- **Dataset entries**
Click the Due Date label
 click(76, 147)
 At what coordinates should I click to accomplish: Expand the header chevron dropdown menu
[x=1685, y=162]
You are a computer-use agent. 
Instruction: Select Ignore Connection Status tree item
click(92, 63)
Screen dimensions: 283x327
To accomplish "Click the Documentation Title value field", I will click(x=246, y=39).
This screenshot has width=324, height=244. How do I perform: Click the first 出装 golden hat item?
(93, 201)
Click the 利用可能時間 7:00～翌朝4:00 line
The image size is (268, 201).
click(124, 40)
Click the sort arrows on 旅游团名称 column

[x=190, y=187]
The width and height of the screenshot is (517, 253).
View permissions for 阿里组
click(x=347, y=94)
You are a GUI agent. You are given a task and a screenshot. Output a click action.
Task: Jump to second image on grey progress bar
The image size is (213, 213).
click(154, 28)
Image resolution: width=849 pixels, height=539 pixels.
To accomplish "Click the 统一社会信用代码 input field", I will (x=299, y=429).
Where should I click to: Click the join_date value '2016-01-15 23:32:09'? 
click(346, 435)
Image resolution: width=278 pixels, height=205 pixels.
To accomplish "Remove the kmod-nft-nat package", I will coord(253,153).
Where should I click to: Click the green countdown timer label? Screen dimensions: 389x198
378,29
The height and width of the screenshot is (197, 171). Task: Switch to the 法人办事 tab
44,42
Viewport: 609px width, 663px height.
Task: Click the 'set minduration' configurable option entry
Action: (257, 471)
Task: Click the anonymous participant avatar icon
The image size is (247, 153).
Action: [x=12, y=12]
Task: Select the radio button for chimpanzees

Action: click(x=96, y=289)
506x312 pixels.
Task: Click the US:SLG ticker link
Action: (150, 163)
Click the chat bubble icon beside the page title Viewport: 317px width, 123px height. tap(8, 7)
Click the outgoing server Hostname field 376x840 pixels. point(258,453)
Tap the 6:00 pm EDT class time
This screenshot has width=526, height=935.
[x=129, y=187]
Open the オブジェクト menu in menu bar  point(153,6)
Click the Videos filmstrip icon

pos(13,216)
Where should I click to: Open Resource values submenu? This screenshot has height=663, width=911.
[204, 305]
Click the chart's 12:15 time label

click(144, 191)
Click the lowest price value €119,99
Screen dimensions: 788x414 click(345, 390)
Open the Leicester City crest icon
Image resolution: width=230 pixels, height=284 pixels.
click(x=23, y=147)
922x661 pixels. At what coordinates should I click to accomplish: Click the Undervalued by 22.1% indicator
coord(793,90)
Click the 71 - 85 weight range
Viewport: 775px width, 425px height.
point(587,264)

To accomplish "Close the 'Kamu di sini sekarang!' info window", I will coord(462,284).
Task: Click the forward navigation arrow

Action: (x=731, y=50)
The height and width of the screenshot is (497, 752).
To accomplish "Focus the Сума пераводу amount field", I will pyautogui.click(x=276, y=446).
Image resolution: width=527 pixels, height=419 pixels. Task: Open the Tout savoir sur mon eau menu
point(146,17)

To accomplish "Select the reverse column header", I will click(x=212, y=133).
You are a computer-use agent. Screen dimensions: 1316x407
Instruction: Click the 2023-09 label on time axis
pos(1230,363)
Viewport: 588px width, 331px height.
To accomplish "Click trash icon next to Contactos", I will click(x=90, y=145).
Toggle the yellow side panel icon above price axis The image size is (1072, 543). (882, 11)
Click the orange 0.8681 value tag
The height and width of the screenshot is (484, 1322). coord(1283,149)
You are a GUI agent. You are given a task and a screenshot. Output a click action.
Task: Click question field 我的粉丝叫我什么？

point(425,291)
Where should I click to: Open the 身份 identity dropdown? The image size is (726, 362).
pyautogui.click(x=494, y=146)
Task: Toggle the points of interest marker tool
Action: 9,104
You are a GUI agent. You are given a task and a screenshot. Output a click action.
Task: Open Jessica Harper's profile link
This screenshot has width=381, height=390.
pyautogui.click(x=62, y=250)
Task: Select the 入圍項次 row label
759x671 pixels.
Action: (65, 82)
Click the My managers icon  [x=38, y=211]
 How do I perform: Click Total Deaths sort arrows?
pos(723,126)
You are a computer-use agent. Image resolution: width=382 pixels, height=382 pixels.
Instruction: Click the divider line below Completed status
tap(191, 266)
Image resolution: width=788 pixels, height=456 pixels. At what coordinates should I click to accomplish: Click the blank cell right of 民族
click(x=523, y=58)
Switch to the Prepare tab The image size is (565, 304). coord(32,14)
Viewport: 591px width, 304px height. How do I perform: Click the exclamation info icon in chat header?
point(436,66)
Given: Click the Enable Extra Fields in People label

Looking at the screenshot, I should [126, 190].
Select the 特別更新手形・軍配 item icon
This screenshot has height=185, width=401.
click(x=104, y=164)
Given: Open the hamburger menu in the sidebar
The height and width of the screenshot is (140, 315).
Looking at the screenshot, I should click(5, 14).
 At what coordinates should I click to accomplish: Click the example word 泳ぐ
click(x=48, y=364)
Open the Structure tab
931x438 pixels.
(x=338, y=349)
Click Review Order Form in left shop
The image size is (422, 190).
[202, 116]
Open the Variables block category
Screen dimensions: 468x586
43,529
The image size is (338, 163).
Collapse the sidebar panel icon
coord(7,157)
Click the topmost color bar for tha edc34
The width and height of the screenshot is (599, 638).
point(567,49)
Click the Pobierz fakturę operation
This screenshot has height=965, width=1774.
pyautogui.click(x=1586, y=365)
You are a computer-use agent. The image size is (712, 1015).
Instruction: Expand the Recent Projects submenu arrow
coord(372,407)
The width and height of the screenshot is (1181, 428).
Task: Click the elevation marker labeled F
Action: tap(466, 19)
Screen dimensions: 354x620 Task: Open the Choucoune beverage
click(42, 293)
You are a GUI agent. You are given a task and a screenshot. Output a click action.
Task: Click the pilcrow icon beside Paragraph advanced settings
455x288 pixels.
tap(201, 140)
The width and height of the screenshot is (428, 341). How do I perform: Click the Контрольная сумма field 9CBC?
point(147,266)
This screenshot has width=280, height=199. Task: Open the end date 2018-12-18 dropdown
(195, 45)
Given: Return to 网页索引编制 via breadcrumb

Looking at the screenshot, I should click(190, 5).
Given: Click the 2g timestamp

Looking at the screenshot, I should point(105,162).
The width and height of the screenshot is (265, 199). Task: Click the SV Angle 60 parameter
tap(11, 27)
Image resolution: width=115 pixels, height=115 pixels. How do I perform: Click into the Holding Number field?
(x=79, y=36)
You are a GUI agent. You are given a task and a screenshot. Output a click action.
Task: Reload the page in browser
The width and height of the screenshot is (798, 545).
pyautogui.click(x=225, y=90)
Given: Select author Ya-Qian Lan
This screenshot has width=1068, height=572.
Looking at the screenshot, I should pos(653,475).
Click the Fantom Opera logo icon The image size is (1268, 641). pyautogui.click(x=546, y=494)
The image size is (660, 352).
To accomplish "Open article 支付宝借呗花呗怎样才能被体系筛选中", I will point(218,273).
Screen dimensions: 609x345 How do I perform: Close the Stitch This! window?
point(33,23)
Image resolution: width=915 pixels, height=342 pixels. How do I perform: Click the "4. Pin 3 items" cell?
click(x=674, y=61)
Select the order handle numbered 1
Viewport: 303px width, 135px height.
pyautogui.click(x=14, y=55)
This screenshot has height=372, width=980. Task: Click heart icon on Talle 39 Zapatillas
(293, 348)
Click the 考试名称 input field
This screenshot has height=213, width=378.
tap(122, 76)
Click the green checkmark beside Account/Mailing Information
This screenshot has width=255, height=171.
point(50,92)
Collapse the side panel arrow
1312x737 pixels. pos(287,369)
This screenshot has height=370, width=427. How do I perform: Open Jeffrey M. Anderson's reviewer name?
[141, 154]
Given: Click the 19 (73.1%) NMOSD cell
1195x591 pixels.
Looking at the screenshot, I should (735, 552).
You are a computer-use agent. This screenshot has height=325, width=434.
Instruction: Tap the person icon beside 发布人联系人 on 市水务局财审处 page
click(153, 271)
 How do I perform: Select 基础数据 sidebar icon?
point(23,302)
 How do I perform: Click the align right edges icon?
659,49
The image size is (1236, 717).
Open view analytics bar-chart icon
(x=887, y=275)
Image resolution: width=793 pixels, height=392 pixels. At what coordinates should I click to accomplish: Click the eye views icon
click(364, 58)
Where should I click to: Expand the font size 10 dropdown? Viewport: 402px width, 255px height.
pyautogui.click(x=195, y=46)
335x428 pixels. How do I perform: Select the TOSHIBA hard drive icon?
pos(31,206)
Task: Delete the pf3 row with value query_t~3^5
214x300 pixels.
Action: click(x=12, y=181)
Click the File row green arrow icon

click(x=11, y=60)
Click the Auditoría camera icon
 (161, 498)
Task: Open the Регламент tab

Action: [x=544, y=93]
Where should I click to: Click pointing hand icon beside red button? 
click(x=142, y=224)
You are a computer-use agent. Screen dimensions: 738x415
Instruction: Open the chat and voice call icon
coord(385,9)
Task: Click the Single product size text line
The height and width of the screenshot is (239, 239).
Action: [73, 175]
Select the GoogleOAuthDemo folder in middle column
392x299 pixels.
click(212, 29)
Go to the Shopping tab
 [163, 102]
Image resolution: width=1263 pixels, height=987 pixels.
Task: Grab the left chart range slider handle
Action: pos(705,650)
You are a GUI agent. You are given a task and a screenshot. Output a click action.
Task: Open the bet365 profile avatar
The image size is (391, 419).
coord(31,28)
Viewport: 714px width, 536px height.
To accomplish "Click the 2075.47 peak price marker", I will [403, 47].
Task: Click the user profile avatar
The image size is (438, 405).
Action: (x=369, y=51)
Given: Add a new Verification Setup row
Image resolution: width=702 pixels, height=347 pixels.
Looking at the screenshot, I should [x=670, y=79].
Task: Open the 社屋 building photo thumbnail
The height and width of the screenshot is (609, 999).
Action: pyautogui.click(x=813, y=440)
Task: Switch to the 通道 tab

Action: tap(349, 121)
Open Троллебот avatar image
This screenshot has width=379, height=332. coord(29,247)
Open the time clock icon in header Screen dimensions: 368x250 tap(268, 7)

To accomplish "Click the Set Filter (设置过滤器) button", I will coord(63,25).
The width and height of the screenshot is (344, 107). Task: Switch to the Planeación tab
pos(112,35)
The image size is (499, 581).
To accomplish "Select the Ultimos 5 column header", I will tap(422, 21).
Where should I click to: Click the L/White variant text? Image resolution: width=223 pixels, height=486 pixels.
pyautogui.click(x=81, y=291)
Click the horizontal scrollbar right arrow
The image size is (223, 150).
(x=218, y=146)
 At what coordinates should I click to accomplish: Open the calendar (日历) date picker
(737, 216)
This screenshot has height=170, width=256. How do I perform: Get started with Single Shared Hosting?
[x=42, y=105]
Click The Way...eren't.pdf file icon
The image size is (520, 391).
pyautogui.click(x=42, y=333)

- **Your task**
Each line in the records that carries "profile" must be copied out.

- **Solution below**
Task: Open Jessica Harper's profile link
Task: Open the bet365 profile avatar
Task: Click the user profile avatar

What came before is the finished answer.